Bad loans of the banking system have risen alarmingly in fiscal year 2015 due to continued economic slowdown, according to the Reserve Bank of India.
The stressed assets ratio (gross non-performing assets plus restructured standard advances to gross advances) for the system as a whole rose to 10.9 per cent at the end of March 2015 compared with 10 per cent in March last year.
This means that nearly ₹7.05-lakh crore worth of bank loans now fall in the stressed category compared with ₹5.91-lakh crore last year.
According to the central bank’s Financial Stability Report, five sub-sectors — infrastructure, iron and steel, textiles, mining (including coal), and aviation — had significantly higher levels of stressed assets.
SS Mundra, Deputy Governor, RBI, in a recent speech, had said that though on the whole the banking system remained resilient, its asset quality was under pressure due to continued economic slowdown.
When a loan account ceases to generate income for a bank, it is termed a non-performing asset (NPA). NPAs and restructured assets eat into the profitability of banks as they have to set aside money to cover defaults in loan repayments.
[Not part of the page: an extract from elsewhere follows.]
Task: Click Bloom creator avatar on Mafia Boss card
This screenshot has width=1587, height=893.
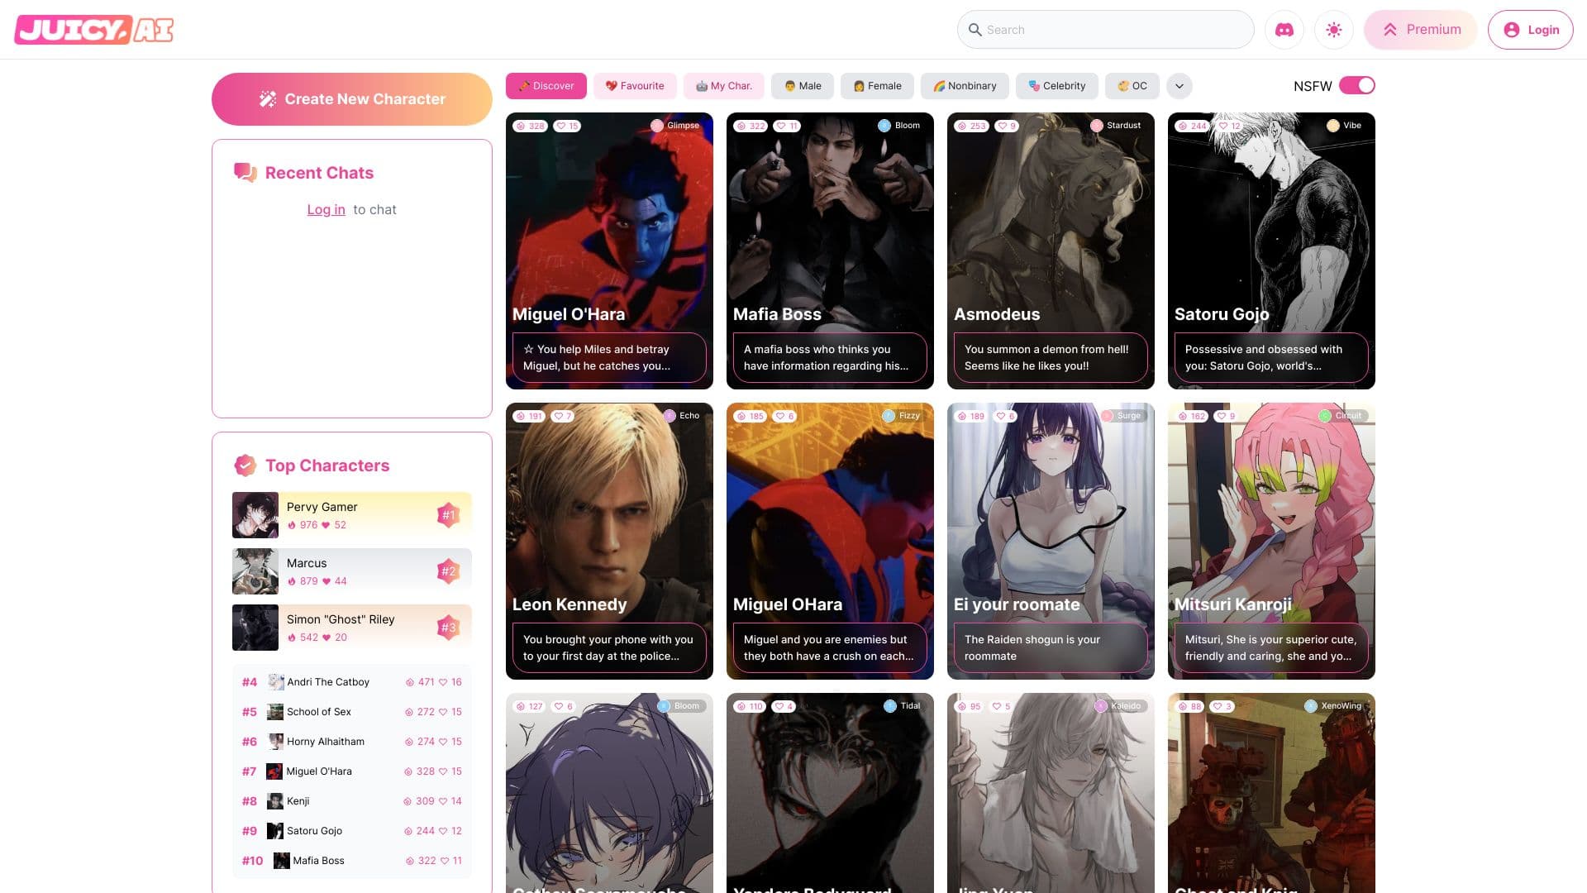Action: tap(884, 126)
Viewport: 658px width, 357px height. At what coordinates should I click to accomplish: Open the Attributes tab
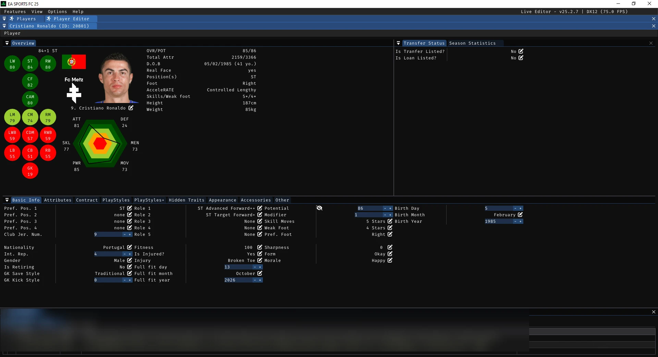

As per preliminary data received by the RBI, the gross NPAs have increased to 4.45 per cent of gross advances for the banking system from 4.10 per cent in March-end 2014. The net NPAs (after making provisions) have also climbed to 2.36 per cent of net advances from 2.20 per cent.
“When seen in isolation, the NPA ratios do not appear very distressing. However, if we add the portfolio of restructured assets to the GNPA numbers, this rises alarmingly,” explained Mundra.
He also pointed out that the level of distress is not uniform across bank groups and is more pronounced for public sector banks (PSBs).
The gross NPAs for PSBs as on March 2015 stood at 5.17 per cent while the stressed assets ratio stood at 13.2 per cent, nearly 230 basis points more than that for the banking system.
Mundra referred to the observations made in the IMF’s Global Financial Stability Report that 36.9 per cent of India’s total debt is at risk, which is among the highest in the emerging economies while India’s banks have only 7.9 per cent loss absorbing buffer, which is among the lowest.
“While these numbers might need an independent validation, regardless of that, it underscores the relative riskiness of the asset portfolio of the Indian banks,” he said.